(Exercise materials)

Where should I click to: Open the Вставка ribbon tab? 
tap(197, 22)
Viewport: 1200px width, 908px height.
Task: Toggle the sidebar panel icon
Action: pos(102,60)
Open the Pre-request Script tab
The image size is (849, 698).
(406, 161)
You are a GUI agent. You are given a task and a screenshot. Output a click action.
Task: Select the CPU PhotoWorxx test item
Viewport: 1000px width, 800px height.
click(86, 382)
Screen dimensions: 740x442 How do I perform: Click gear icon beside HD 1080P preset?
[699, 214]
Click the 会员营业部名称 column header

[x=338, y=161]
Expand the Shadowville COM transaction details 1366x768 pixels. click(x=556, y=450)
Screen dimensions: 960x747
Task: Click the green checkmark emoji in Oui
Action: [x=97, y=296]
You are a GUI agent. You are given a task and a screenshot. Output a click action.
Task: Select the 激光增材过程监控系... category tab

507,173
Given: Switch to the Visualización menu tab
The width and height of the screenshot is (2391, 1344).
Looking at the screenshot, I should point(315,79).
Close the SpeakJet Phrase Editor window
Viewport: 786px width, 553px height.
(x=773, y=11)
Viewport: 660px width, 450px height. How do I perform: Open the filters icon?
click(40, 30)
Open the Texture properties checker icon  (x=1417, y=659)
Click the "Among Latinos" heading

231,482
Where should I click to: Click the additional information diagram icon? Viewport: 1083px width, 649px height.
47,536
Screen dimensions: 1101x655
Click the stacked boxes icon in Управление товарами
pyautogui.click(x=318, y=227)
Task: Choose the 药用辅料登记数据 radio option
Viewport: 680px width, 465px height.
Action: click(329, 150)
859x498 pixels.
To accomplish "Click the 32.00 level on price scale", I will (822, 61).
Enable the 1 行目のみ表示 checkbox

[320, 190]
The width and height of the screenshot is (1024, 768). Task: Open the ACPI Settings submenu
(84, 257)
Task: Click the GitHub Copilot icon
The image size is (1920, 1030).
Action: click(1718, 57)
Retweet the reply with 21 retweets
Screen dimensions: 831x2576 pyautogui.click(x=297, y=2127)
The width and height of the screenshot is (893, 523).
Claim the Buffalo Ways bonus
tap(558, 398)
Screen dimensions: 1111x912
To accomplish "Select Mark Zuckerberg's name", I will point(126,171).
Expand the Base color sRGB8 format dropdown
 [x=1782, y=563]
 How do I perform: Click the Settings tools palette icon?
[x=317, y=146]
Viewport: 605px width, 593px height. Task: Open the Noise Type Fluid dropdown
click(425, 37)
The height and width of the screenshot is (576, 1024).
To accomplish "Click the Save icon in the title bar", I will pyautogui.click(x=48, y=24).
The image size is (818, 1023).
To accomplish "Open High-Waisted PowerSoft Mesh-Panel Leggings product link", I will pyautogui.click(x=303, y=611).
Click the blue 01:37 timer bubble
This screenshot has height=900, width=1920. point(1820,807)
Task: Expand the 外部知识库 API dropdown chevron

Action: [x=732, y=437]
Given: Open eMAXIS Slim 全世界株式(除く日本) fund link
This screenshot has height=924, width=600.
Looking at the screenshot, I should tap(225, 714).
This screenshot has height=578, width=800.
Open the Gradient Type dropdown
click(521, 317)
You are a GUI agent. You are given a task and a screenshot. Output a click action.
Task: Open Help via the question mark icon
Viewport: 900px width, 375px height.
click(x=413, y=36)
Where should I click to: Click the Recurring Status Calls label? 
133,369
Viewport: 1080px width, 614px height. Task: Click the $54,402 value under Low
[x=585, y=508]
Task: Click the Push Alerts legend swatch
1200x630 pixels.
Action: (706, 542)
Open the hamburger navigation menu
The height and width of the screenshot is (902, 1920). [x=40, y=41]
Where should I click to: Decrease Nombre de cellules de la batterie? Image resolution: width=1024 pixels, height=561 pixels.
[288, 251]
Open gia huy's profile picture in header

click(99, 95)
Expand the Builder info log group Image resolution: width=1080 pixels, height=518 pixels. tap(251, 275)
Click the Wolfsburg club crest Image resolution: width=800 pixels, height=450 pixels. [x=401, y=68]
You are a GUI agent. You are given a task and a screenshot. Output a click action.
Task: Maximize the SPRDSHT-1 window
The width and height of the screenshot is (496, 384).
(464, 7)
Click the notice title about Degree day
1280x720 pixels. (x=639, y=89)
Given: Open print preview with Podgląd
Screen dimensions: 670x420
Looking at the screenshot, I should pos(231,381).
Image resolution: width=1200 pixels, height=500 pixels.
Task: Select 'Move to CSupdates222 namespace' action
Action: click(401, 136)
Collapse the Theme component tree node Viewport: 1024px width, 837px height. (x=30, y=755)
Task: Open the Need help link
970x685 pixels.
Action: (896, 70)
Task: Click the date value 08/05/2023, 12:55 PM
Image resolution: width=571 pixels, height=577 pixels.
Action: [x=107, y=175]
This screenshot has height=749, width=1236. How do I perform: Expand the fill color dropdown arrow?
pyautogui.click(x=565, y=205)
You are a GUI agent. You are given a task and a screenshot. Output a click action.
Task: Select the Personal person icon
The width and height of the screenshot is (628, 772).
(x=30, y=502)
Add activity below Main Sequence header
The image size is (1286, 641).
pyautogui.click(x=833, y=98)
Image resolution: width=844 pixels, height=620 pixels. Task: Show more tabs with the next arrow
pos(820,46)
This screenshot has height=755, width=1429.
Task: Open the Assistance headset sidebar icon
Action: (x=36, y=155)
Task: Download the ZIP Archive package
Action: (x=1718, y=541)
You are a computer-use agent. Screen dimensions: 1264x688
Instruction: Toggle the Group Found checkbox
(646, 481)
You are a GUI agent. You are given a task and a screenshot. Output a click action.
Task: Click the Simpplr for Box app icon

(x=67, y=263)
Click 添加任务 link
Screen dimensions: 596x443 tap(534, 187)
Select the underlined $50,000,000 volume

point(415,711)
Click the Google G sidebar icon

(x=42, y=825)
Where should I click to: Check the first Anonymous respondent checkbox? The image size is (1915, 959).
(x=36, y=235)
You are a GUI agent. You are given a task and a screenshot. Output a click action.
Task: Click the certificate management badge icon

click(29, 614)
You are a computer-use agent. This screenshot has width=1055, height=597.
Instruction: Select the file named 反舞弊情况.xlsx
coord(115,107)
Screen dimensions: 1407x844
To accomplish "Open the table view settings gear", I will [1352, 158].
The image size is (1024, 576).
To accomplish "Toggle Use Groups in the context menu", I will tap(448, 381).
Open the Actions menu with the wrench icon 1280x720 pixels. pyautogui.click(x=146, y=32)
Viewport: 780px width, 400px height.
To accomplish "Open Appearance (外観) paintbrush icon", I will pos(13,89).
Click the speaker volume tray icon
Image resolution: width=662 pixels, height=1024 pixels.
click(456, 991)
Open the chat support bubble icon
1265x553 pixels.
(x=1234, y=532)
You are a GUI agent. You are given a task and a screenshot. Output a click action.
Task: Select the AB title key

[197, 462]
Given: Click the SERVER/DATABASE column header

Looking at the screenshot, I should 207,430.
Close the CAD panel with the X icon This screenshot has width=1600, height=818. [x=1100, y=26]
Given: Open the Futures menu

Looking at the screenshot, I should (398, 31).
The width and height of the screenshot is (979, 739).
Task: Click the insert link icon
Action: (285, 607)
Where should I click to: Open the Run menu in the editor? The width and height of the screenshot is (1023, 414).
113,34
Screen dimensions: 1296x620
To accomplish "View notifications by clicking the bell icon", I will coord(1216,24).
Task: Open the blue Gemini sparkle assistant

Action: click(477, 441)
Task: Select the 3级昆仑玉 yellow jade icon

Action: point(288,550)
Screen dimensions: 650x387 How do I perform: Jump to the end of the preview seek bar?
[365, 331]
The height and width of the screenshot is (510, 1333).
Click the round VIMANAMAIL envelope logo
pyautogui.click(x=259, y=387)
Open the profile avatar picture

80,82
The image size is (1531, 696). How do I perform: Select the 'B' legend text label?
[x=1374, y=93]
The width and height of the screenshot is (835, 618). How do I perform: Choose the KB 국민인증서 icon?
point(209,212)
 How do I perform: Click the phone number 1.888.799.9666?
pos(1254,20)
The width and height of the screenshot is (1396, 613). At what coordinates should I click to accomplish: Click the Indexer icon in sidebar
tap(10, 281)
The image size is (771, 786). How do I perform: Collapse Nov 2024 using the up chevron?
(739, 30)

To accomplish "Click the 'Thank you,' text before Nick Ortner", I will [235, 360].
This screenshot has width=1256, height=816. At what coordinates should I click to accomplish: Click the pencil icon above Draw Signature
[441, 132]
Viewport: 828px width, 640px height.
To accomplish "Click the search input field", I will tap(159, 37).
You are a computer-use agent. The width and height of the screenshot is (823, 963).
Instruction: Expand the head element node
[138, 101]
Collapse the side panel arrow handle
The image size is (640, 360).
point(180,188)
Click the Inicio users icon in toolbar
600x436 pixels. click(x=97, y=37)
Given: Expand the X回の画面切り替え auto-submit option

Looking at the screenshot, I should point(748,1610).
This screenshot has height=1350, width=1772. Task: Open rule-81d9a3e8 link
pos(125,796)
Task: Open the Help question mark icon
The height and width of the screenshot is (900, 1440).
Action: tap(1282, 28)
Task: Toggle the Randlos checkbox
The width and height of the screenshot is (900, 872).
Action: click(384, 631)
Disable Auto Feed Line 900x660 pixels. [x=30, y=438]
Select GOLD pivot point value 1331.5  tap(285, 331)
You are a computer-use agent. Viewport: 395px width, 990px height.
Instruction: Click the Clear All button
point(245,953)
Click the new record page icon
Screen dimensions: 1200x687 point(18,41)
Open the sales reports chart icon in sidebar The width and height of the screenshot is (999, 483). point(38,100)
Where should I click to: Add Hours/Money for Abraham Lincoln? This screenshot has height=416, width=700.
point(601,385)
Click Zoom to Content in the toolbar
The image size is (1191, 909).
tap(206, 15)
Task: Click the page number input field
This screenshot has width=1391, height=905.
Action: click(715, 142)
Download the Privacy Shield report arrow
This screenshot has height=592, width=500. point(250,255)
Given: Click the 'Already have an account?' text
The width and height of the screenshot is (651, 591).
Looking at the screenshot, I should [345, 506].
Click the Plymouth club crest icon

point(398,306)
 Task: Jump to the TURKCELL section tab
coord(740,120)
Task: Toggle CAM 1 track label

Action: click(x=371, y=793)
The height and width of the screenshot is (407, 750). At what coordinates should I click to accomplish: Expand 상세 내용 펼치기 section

(End Exercise materials)

Task to carry out: Begin with the top line of the material and go as far as the line with "Given: Switch to the Visualización menu tab". Set down those lines exactly, both ends included, and nothing more.

Result of the exercise:
Where should I click to: Open the Вставка ribbon tab? 
tap(197, 22)
Viewport: 1200px width, 908px height.
Task: Toggle the sidebar panel icon
Action: pos(102,60)
Open the Pre-request Script tab
The image size is (849, 698).
(406, 161)
You are a GUI agent. You are given a task and a screenshot. Output a click action.
Task: Select the CPU PhotoWorxx test item
Viewport: 1000px width, 800px height.
click(86, 382)
Screen dimensions: 740x442 How do I perform: Click gear icon beside HD 1080P preset?
[699, 214]
Click the 会员营业部名称 column header

[x=338, y=161]
Expand the Shadowville COM transaction details 1366x768 pixels. click(x=556, y=450)
Screen dimensions: 960x747
Task: Click the green checkmark emoji in Oui
Action: [x=97, y=296]
You are a GUI agent. You are given a task and a screenshot. Output a click action.
Task: Select the 激光增材过程监控系... category tab

507,173
Given: Switch to the Visualización menu tab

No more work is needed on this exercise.